Behind them, there was the noise of shouting.

“Shouldn’t have come! Shouldn’t be here, not safe… but we need the money, need something, begging for something…” the old woman whimpered. But the noise of shouting was not directed at them, nor at the coach. It was coming from near the barn, where the wounded soldiers were hiding.

“The government troops are back. We need to go.” There was no way to leave, just yet. They were trapped between two groups of spectators. The young woman gripped the cross tighter in her hand. “What are they doing?”

There was the crackle of wood. The barn caught fire slowly in the damp air. “They’re burning the barn!” The women in the coach and the women on the field watched.

“It’s not right. The men are still inside.” The young woman spoke almost without knowing she was doing so. “Who is left to do something right?” She looked angrily at the coach. Its driver had succeeded in freeing the wheel. They started to slowly move away. She felt the cross cold between her fingers. The old woman reached out suddenly and prised it from her fingers.

“Are you doing the right thing? Who’s to judge?”

“We have no choice…” The cross fell into the mud. Half-buried, it lay, dull under the pale grey sky. It was too much to try to understand the soldiers actions. The young woman looked after the retreating coach. “They want to come and watch this. I can’t understand why they would choose to come to watch this.”

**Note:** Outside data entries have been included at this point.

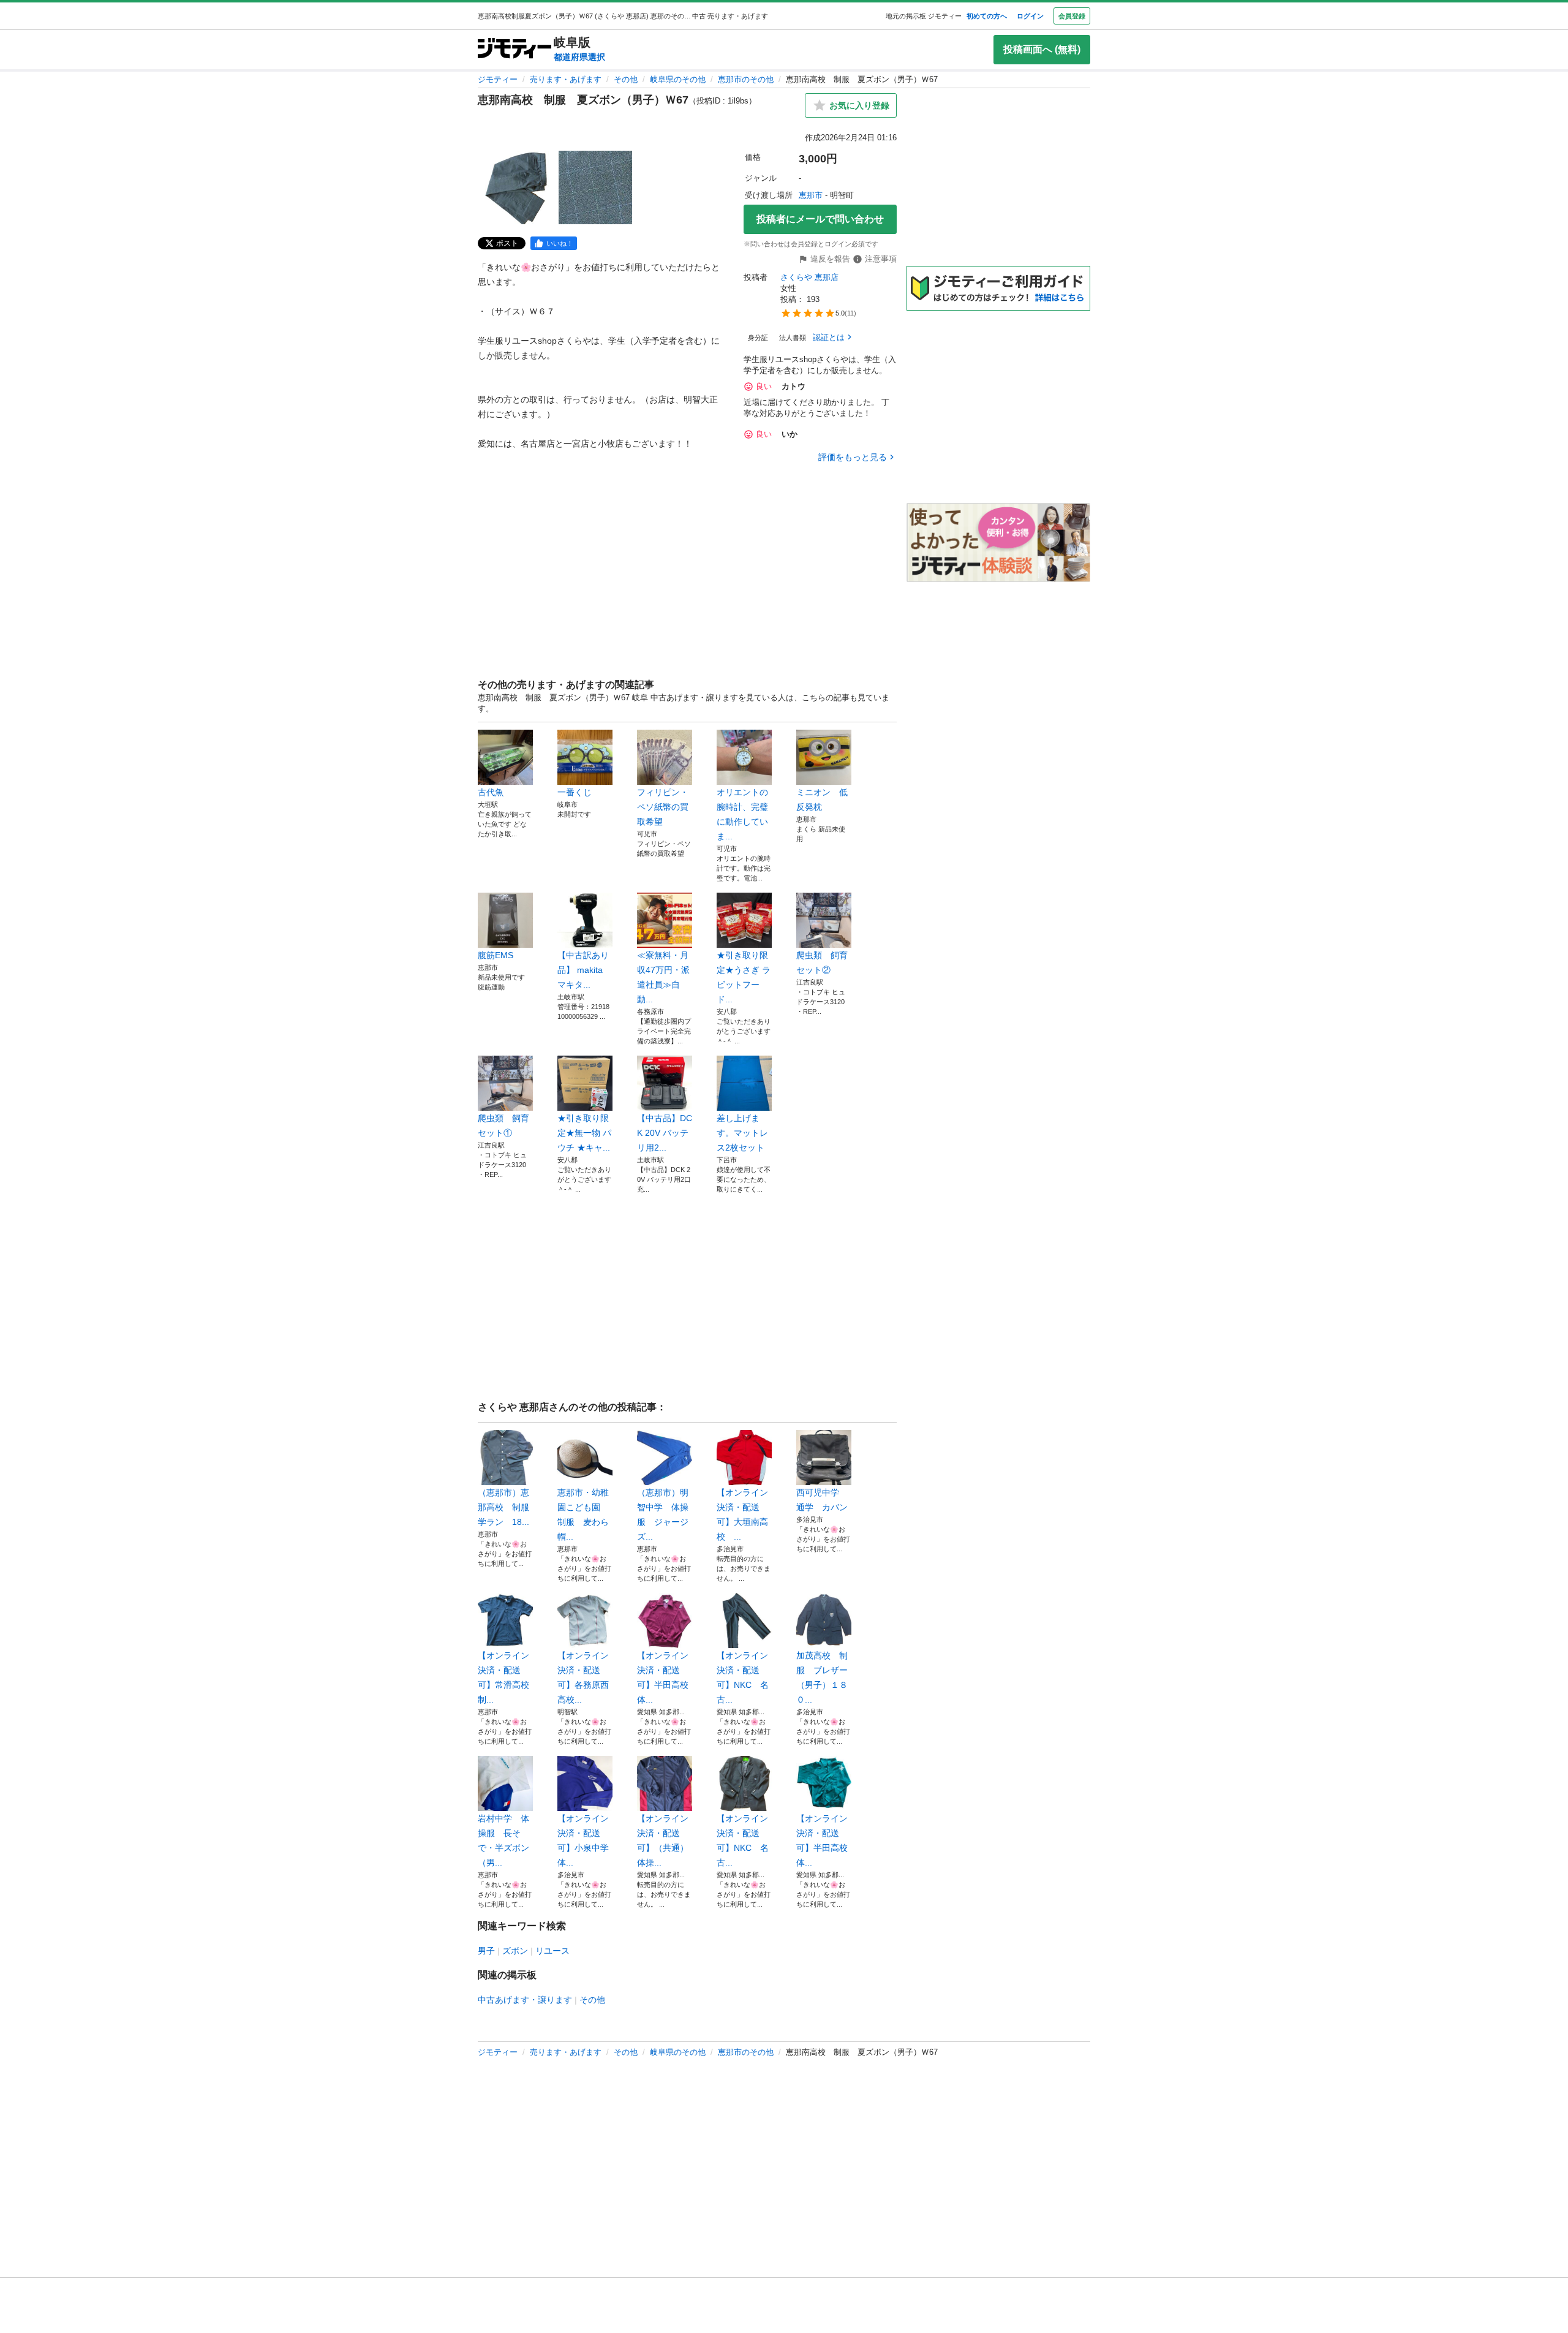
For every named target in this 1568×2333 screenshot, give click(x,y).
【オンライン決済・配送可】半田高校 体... (664, 1677)
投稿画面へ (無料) (1041, 49)
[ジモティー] (514, 49)
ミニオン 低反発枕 (822, 799)
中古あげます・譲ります (525, 2000)
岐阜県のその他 (678, 79)
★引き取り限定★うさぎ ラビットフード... (744, 977)
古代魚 (490, 792)
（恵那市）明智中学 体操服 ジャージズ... (662, 1514)
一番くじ (578, 792)
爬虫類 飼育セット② (822, 962)
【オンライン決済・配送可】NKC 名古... (743, 1677)
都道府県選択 (579, 57)
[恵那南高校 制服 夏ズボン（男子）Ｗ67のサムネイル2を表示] (595, 187)
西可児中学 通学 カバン (822, 1500)
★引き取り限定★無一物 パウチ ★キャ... (584, 1132)
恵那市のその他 (746, 79)
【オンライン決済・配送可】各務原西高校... (583, 1677)
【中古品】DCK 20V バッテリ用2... (664, 1132)
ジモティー (498, 79)
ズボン (515, 1951)
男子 (486, 1951)
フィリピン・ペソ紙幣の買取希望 (662, 806)
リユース (552, 1951)
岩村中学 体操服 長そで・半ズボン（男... (503, 1840)
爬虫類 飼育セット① (503, 1125)
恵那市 (811, 195)
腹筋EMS (495, 955)
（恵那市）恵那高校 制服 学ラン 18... (505, 1507)
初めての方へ (987, 16)
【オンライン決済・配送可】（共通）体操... (662, 1840)
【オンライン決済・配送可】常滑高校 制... (505, 1677)
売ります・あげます (565, 79)
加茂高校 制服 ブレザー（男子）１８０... (822, 1677)
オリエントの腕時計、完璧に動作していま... (742, 814)
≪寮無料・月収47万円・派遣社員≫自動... (663, 977)
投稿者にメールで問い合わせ (820, 219)
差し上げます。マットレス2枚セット (742, 1132)
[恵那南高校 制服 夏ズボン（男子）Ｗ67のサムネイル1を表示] (517, 187)
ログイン (1030, 16)
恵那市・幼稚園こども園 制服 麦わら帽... (583, 1514)
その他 (626, 79)
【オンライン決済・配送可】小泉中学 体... (584, 1840)
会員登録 (1071, 16)
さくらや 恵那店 (809, 277)
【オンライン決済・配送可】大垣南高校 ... (742, 1514)
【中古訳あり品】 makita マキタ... (583, 969)
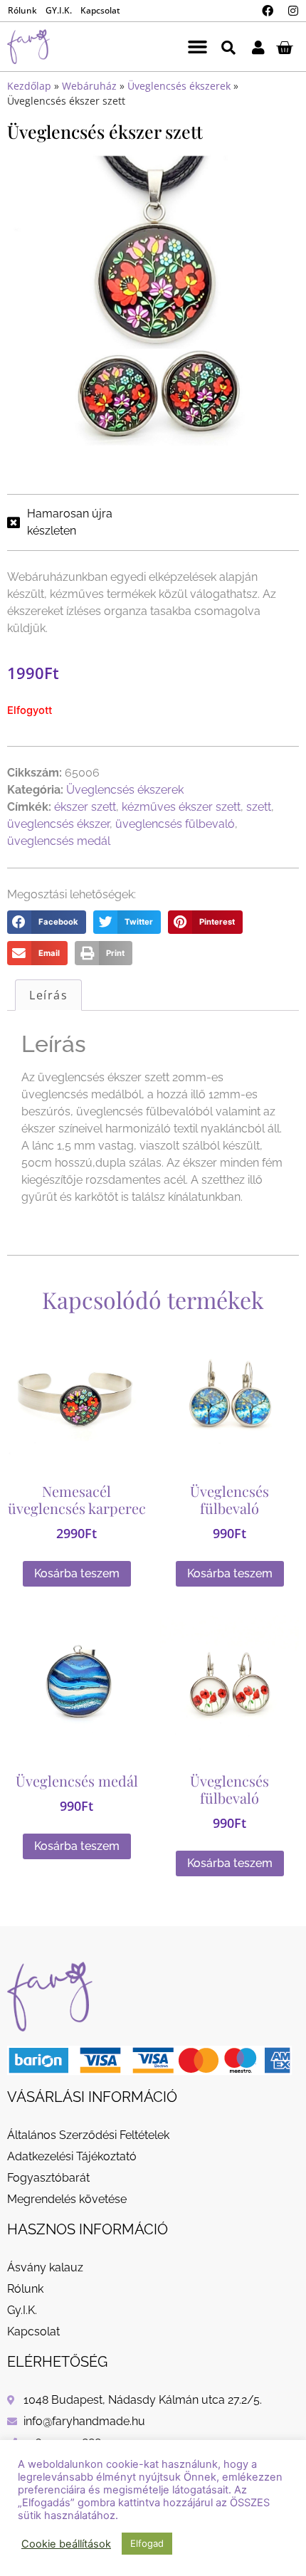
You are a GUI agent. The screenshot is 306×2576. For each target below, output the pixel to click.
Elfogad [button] (147, 2543)
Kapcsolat (100, 10)
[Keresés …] (228, 47)
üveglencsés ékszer (58, 824)
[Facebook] (267, 10)
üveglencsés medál (58, 841)
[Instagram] (293, 10)
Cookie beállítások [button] (66, 2544)
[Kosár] (284, 47)
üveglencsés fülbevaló (175, 824)
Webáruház (89, 86)
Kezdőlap (29, 86)
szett (258, 807)
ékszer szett (85, 807)
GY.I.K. (59, 10)
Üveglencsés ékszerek (179, 86)
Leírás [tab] (48, 995)
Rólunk (22, 10)
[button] (197, 47)
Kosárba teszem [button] (77, 1573)
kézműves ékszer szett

The old woman shook her head. Behind them, the flames burnt, limply, taking hold despite the drizzle. The wind was blowing away from them. “There was a driver. The driver maybe had no choice.”

“The ones who chose to come should be cursed. It’s not right. They should have to drive past and see this everyday...”

But the old woman was back to mumbling again, making no sense once more; no conversation companion. The rain continued to fall on Culloden battlefield.

And they say that every year, on the wild nights in April, a phantom coach rides across Drummossie Moor, out of control, with no coachman to lead the horses. It is only one of many ghosts.